Cleansing the Church of Clerical Sacrilege

Aug 16, 2018 by

by Dominic Legge, O.P., First Things:

It is time for clergy and laity to begin a movement for the purification of the Church. The shameful sexual sins and crimes of clergy—including cardinals, bishops, and priests—can no longer be tolerated. Tolerance is precisely what has allowed these problems to multiply for decades and persist up to today.

As Fr. Thomas Berg recently explained, the issue is sexually active priests and bishops. In the main, the persistent problem is with homosexually active priests.  Fr. Roger Landry argues—rightly, I think—that most priests who persist in infidelity with women eventually leave the priesthood, but priests who cheat on their vocation with men often continue to live a double life. Most of the issues stem from this kind of duplicity. Networks of active homosexual priests have developed: They protect and promote their own and others who will tolerate them. They become a major problem when they insinuate themselves into positions of power (in a seminary, in a chancery or diocese, in a religious order, in the Roman curia)—as occurred in the case of Theodore McCarrick.

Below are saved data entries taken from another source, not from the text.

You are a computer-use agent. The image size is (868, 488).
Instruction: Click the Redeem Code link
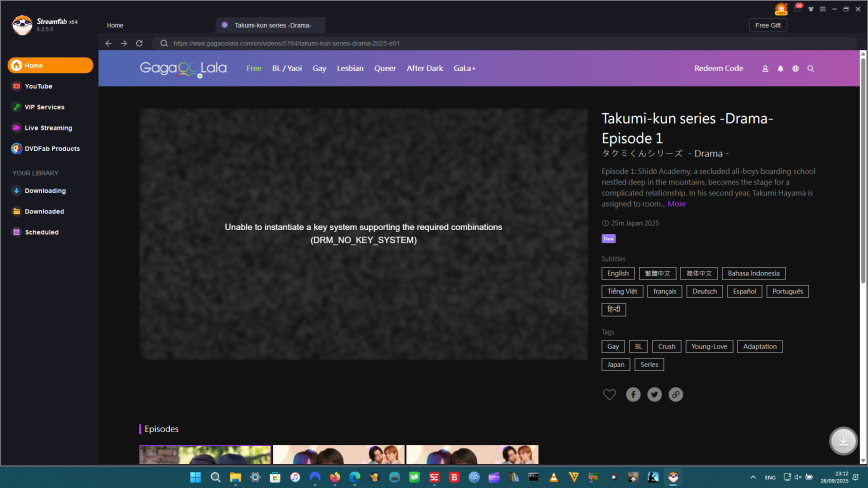[718, 69]
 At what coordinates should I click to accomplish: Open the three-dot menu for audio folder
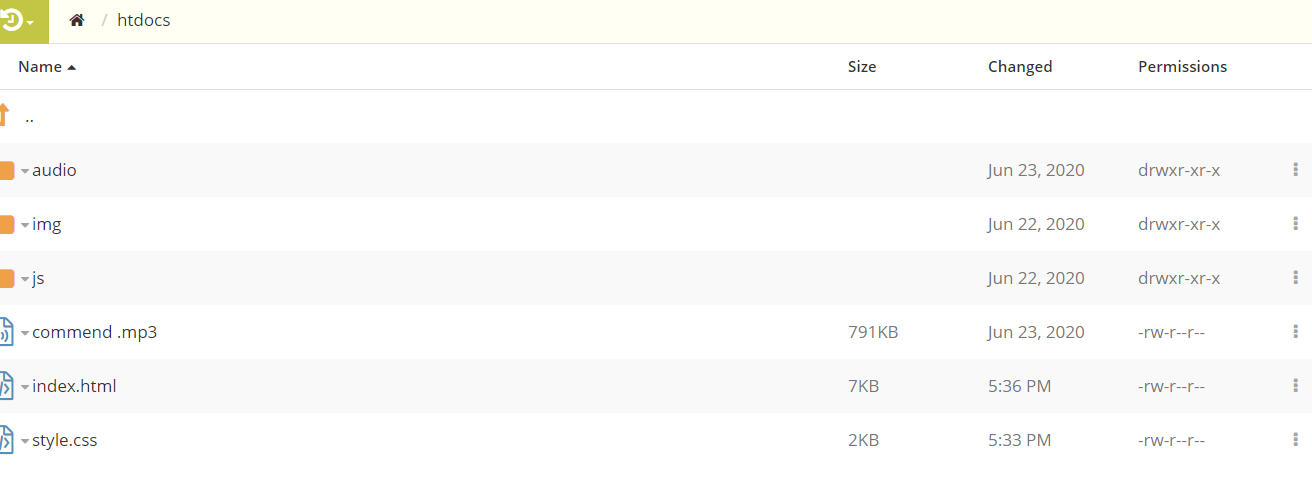[1296, 170]
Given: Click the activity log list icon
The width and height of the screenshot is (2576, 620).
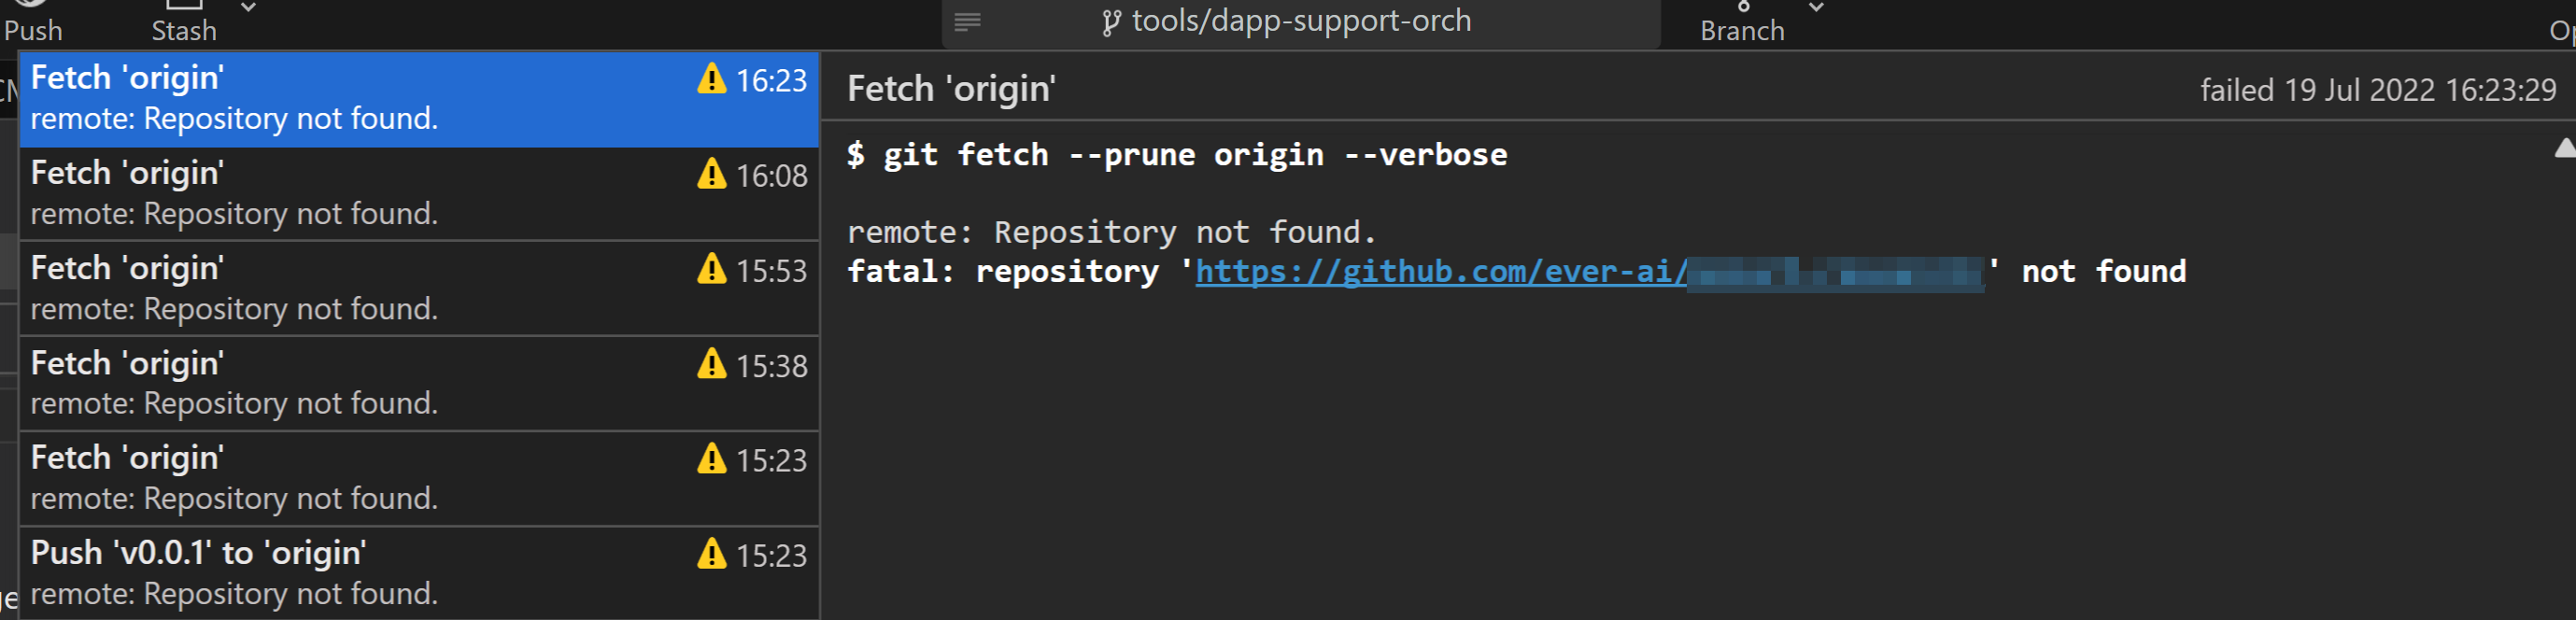Looking at the screenshot, I should (x=966, y=22).
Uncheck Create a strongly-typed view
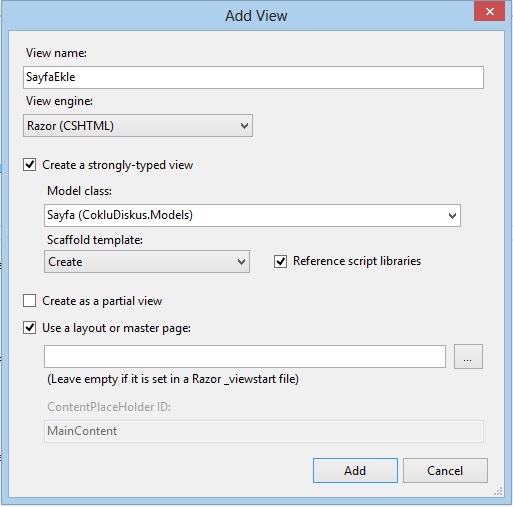Screen dimensions: 513x507 point(30,165)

The sins here are more grave than adultery or homosexual acts because they besmirch what is holy. Properly speaking, this is sacrilege, the perversion of Holy Orders, and the defilement of a person solemnly and publicly consecrated to God in chastity. The sin is even more serious when a bishop, a seminary formator, or a priest uses the authority of his office—an office instituted by Christ for the sanctification of the faithful—in a perverse way, in the service of shameful and selfish passions. The higher the abuse of authority in the Church, the more grave is the sacrilege. These are not private sins of individual Christians, and the victims suffer more because they are abused not by “private individuals,” but by priests. These crimes dishonor and offend God, and they wound the Church in a unique way.